Assassinats, enlèvements, tortures: au Mozambique, les voix dissidentes paient cher leurs critiques de la politique du président Filipe Nyusi, en place depuis 2015, et dont le mandat s’achève fin 2019. Son parti, le Frelimo, est au pouvoir depuis l’indépendance en 1975. Aujourd’hui, la peur gagne journalistes et militants, qui dénoncent l’impunité dont bénéficient les auteurs de ces crimes.
Des méthodes de gangsters
Au Mozambique, la dernière attaque contre la liberté de parole remonte au 27 mars 2018. Ce jour-là, en pleine journée, deux hommes armés circulant à bord d’un véhicule sans immatriculation kidnappent à Maputo le commentateur politique Ericino de Salema, qui, dans l’émission Pontos de Vista (Points de vue) sur la chaîne de télé privée STV, avait pris des positions très critiques vis-à-vis du gouvernement.

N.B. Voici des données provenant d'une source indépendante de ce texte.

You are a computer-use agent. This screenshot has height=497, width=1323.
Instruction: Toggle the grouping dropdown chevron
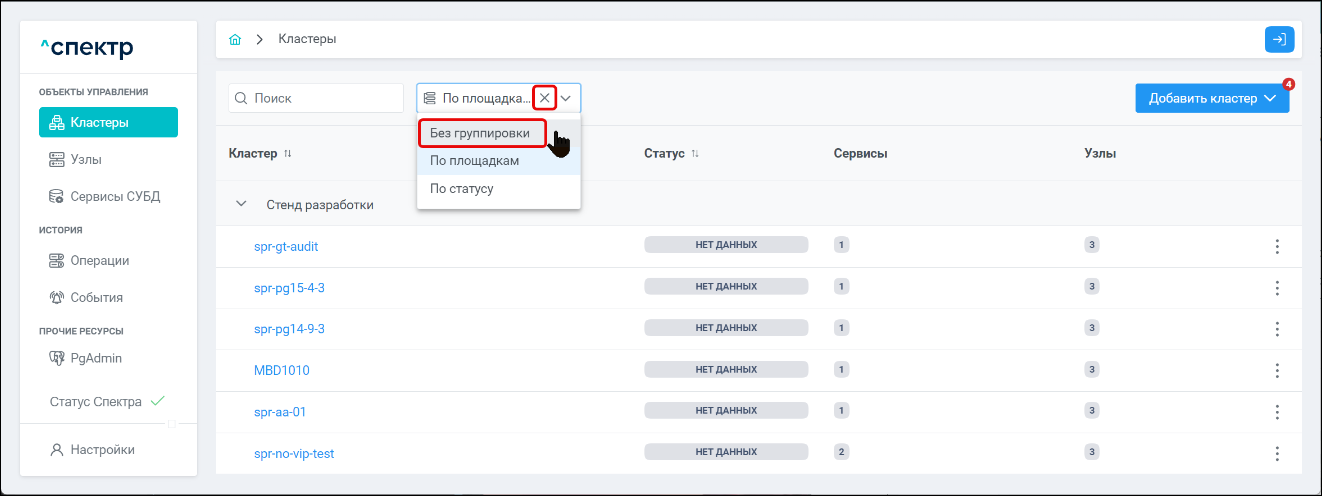point(566,98)
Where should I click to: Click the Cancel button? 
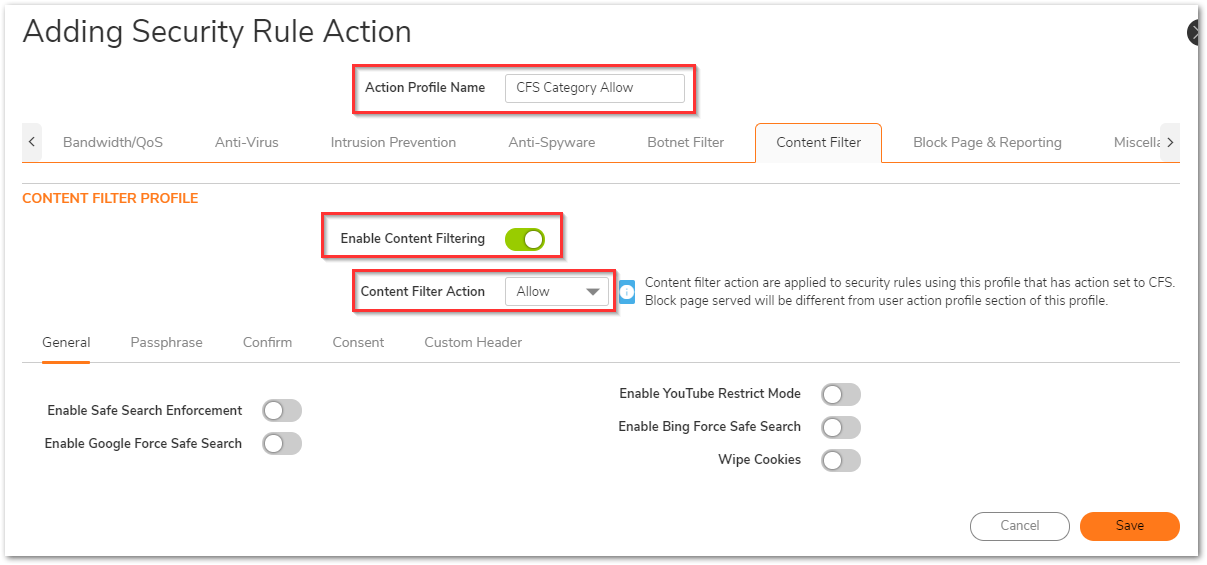click(1020, 526)
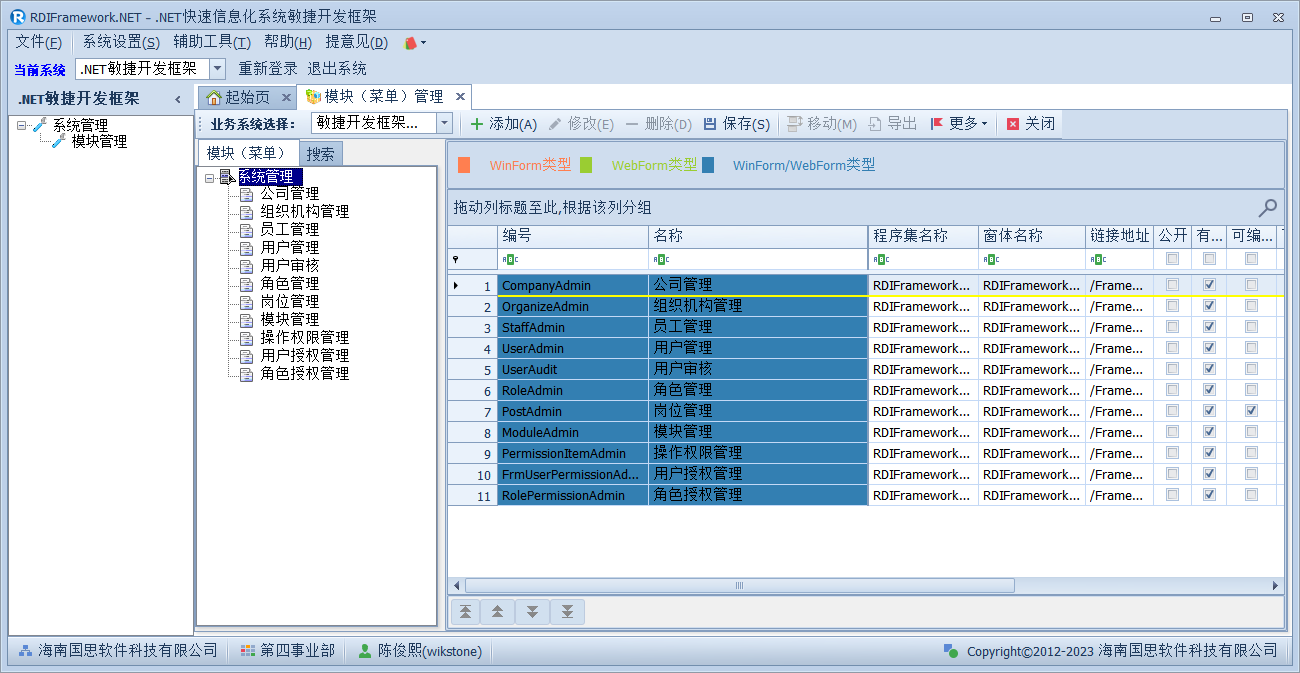Viewport: 1300px width, 673px height.
Task: Click the move-up one step arrow button
Action: [x=498, y=612]
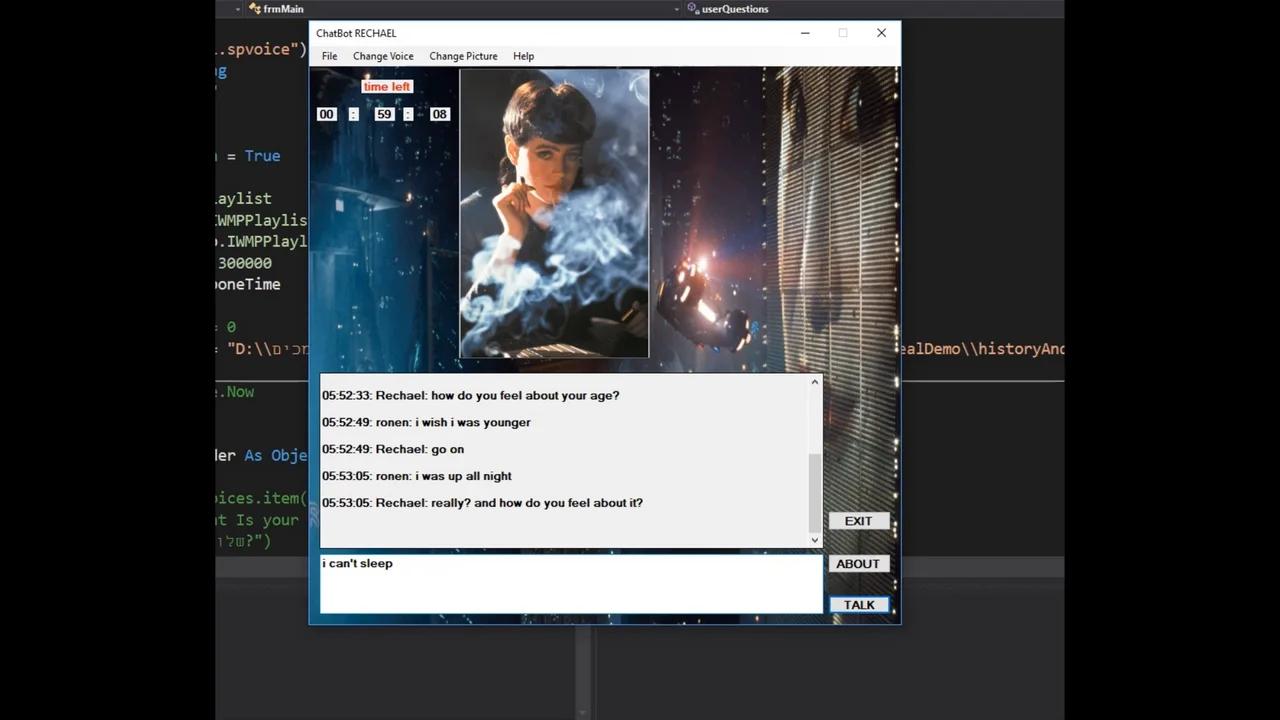Screen dimensions: 1280x720
Task: Open the Change Voice menu
Action: (x=383, y=56)
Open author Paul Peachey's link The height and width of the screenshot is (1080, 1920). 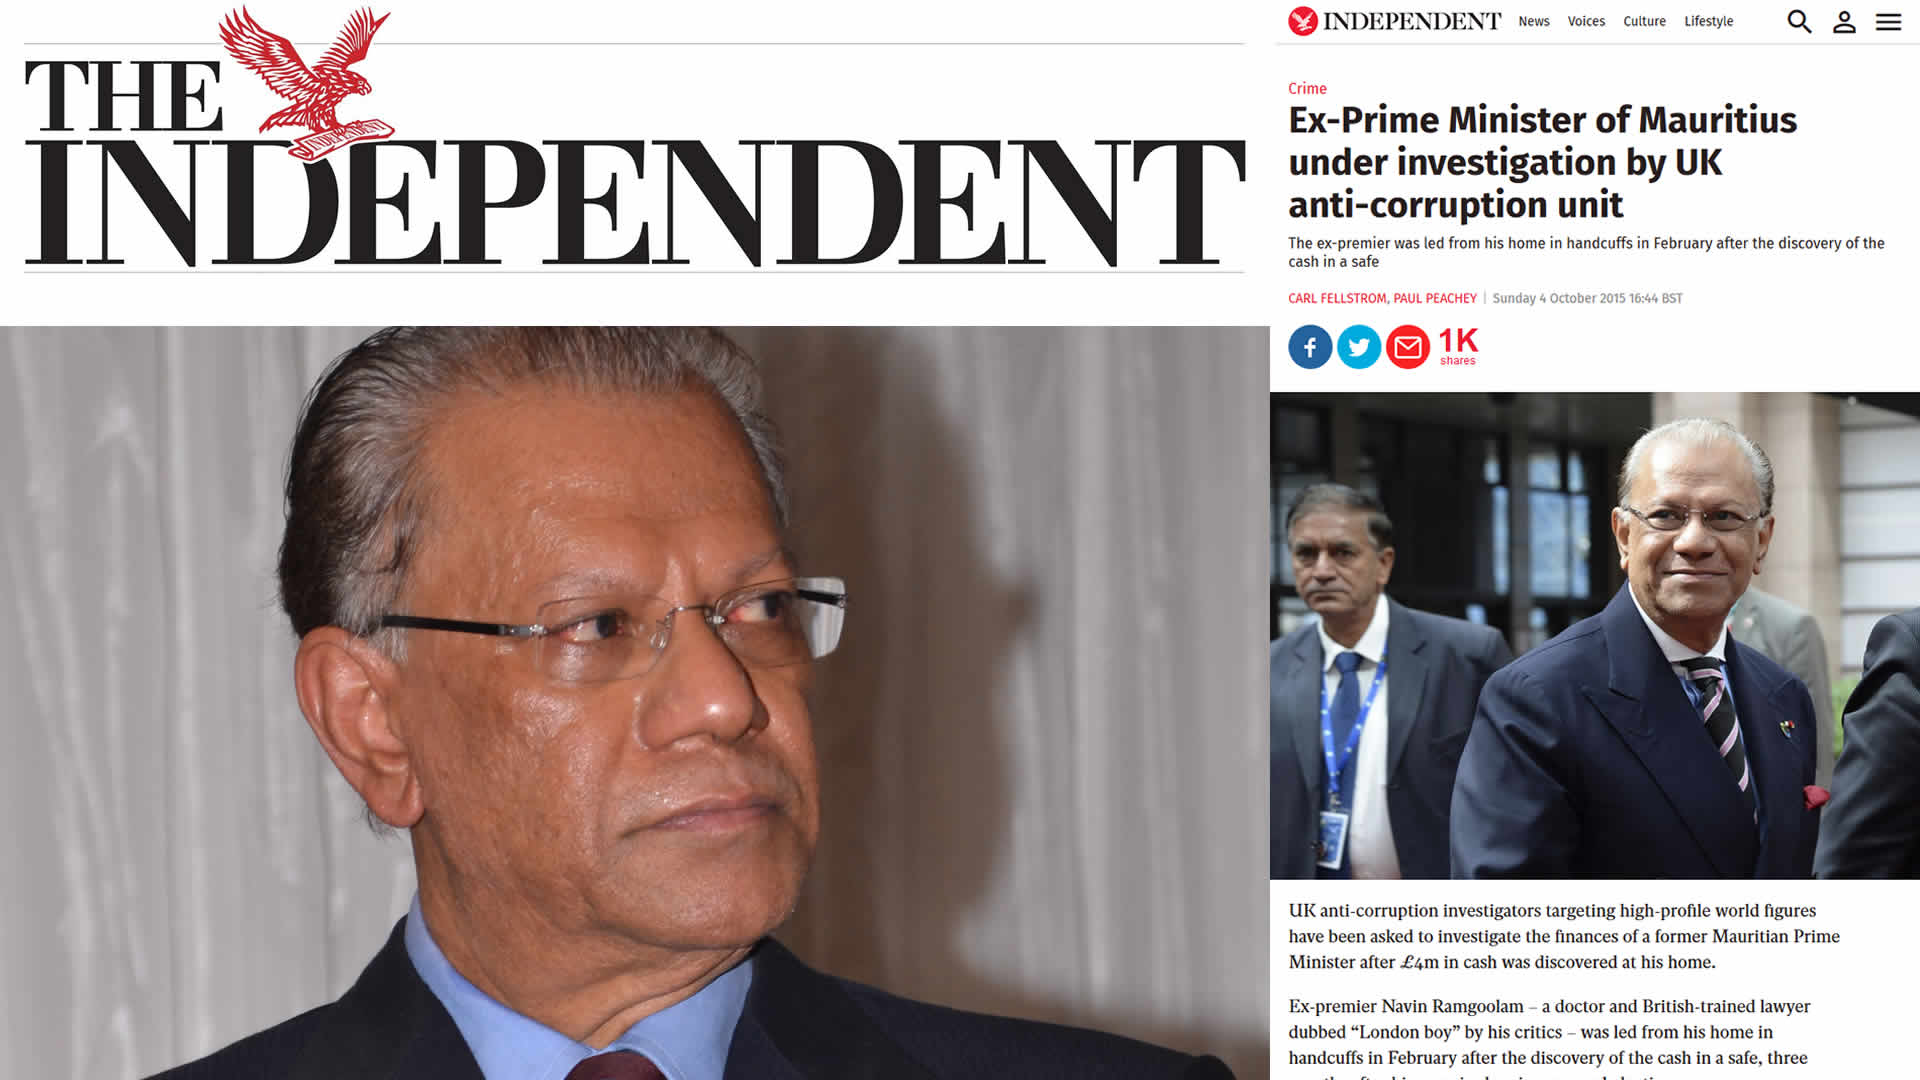click(1435, 298)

«On va te donner une leçon», le préviennent ses ravisseurs. «Ils m’ont frappé, les jambes, les bras et les genoux avec des barres de fer. J’ai crié jusqu’à ce que mes forces me lâchent. Puis ils m’ont laissé» dans la banlieue de la capitale, a-t-il raconté à l’ONG Human Rights Watch (HRW).
Bilan: deux jambes et un bras cassés.
Deux ans plus tôt, José Jaime Macuane, un universitaire, lui aussi invité à l’émission Pontos de Vista, est kidnappé dans des conditions similaires. «Ils m’ont dit qu’ils avaient ordre de me faire boiter», raconte-t-il à l’AFP.
Ses ravisseurs lui tirent alors quatre balles dans les jambes, et là aussi, il est abandonné dans la banlieue de la capitale.
Les autorités, justement, n’ont toujours pas fait la lumière sur ces enlèvements et ne semblent pas pressées de le faire. Pour preuve, «la seule chose que les enquêteurs m’ont demandée, c’est de fournir un rapport médical», s’insurge José Jaime Macuane.
HRW dénonce «l’échec des autorités à enquêter de façon crédible» sur ces agressions et sur les assassinats qui les ont précédées.
En mars 2015, un juriste constitutionnaliste franco-mozambicain, Gilles Cistac, détracteur assumé du Frelimo, le parti au pouvoir depuis l’indépendance de l’ancienne colonie portugaise en 1975, avait été abattu en plein centre de la capitale mozambicaine.
Le président Nyusi, 59 ans, a récemment concédé que «le Mozambique était un pays où les droits de l’Homme n’étaient pas totalement respectés». «Je necrois pas que ces attaques menacent la liberté de la presse et la liberté d’expression», a-t-il toutefois nuancé, avec un brin de cynisme.
Certes, il y a une amélioration incontestable par rapport à la période du régime de parti unique de 1975 à 1990, quand les journaux privés n’étaient tout simplement pas autorisés.